• Stars
    star
    448
  • Rank 97,537 (Top 2 %)
  • Language
    Lua
  • License
    MIT License
  • Created about 9 years ago
  • Updated almost 5 years ago

Reviews

There are no reviews yet. Be the first to send feedback to the community and the maintainers!

Repository Details

Text classification using a convolutional neural network.

Sentence Convolution Code in Torch

This code implements Kim (2014) sentence convolution code in Torch with GPUs. It replicates the results on existing datasets, and allows training of models on arbitrary other text datasets.

Quickstart

To make data in hdf5 format, run the following (with word2vec .bin path and choice of dataset):

python preprocess.py MR /path/to/word2vec.bin

To run training with GPUs:

th main.lua -data MR.hdf5 -cudnn 1 -gpuid 1

Results are timestamped and saved to the results/ directory.

Dependencies

The training pipeline requires Python hdf5 (the h5py module) and the following lua packages:

  • hdf5
  • cudnn

Training on word2vec architecture models requires downloading word2vec and unzipping. Simply run the script

./get_word2vec.sh

Creating datasets

We provide the following datasets: MR, SST1, SST2, SUBJ, TREC, CR, MPQA. All raw training data is located in the data/ directory. The SST1, SST2 data have both test and dev sets, and TREC has a test set.

The data takes word2vec embeddings, processes the vocabulary, and outputs a data matrix of vocabulary indices for each sentence.

To create the hdf5 file, run the following with DATASET as one of the described datasets:

python preprocess.py DATASET /path/to/word2vec.bin

The script outputs:

  • the DATASET.hdf5 file with the data matrix and word2vec embeddings
  • a DATASET.txt file with a word-index dictionary for the word embeddings

Training on custom datasets

We allow training on arbitrary text datasets. They should be formatted in the same way as the sample data, with one sentence per line, and the first word the class label (0-indexed). Our code handles most parsing of punctuation, possessives, capitalization, etc.

Example line:

1 no movement , no yuks , not much of anything .

Then run:

python preprocess.py custom /path/to/word2vec.bin --train /path/to/train/data --test /path/to/test/data --dev /path/to/dev/data

The output file's name can be set with the flag --custom_name (default is named custom).

Running torch

Training is typically done with 10-fold cross-validation and 25 epochs. If the data set comes with a test set, we don't do cross validation (but split training data 90/10 for the dev set). If the data comes with the dev set, we don't do the split for train/dev.

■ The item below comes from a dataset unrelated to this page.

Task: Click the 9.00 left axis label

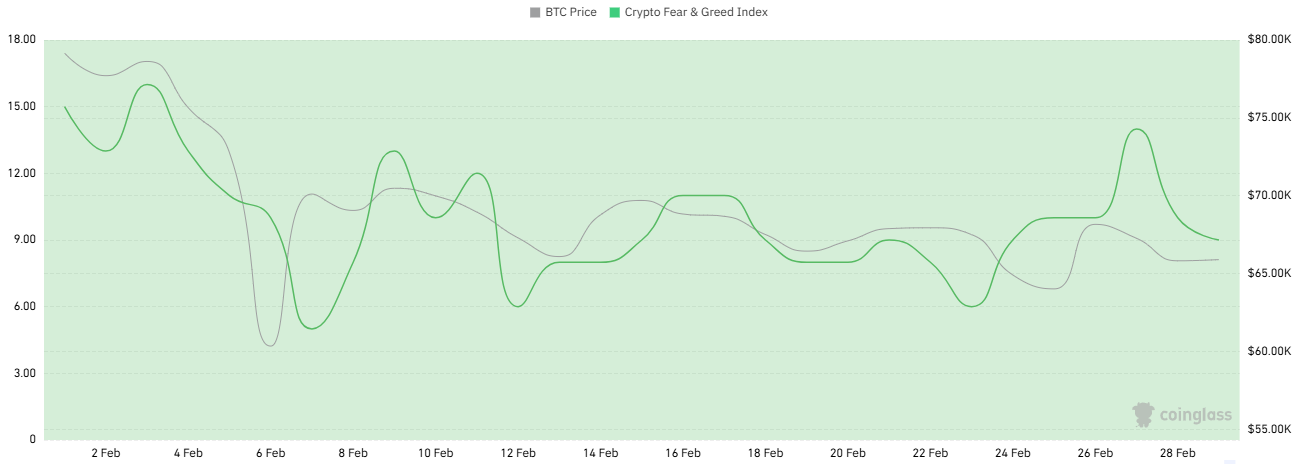Action: 24,240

There are four main model architectures we implemented, as described in Kim (2014): rand, static, nonstatic, multichannel.

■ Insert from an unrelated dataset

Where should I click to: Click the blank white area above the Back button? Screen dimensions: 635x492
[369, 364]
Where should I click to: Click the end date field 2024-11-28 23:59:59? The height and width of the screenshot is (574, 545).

  • rand initializes the word embeddings randomly and learns them.
  • static initializes the word embeddings to word2vec and keeps the weight static.
  • nonstatic also initializes to word2vec, but allows them to be learned.
  • multichannel has two word2vec embedding layers, one static and one nonstatic. The two layers outputs are summed.

It is highly recommended that GPUs are used during training if possible (see Results section for timing benchmarks).

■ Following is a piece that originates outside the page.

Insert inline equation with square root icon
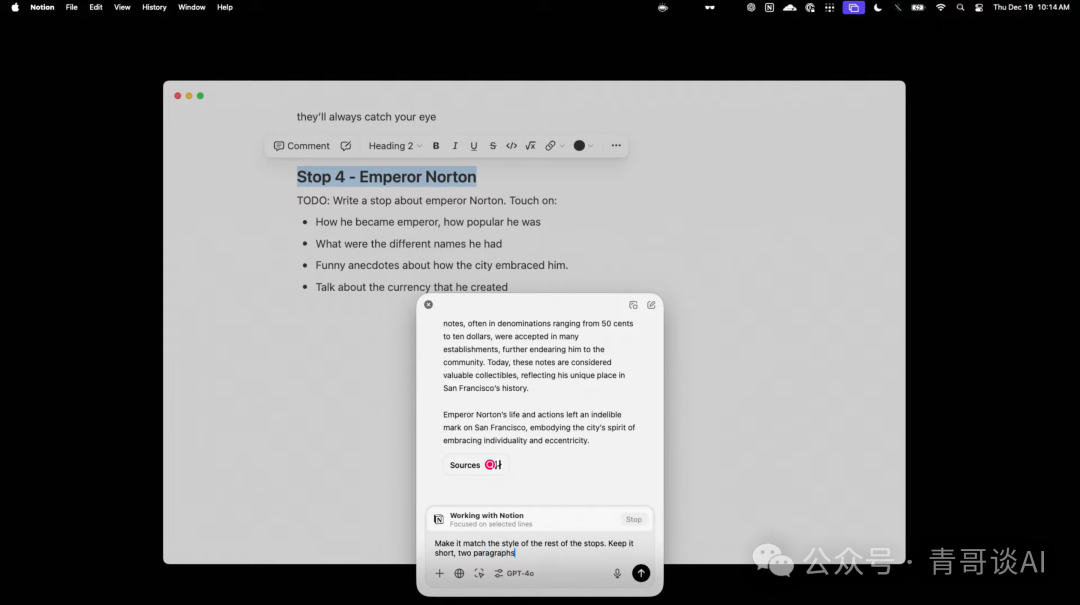point(530,146)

Separating out training and testing is easy; use the parameters -train_only and -test_only. Also, pretrained models at any stage can be loaded from a .t7 file with -warm_start_model (see more parameters below).

Output

The code outputs a checkpoint .t7 file for every fold with name -savefile. The default name is TIMESTAMP_results.

The following are saved as a table:

  • dev_scores with dev scores,
  • test scores with test scores,
  • opt with model parameters,
  • model with best model (as determined by dev score),
  • embeddings with the updated word embeddings

Model augmentations

A few modifications were made to the model architecture as experiments.

  • we include an option to include highway layers at the final MLP step (which increases depth of the model),
  • we also include highway layers at the convolutional step (which performs multiple convolutions on the resulting feature maps) as an option,
  • we experimented with skip kernels of size 5 (added in parallel with the other kernel sizes)

Results from these experiments are described below in the Results section.

Parameters

The following is a list of complete parameters allowed by the torch code.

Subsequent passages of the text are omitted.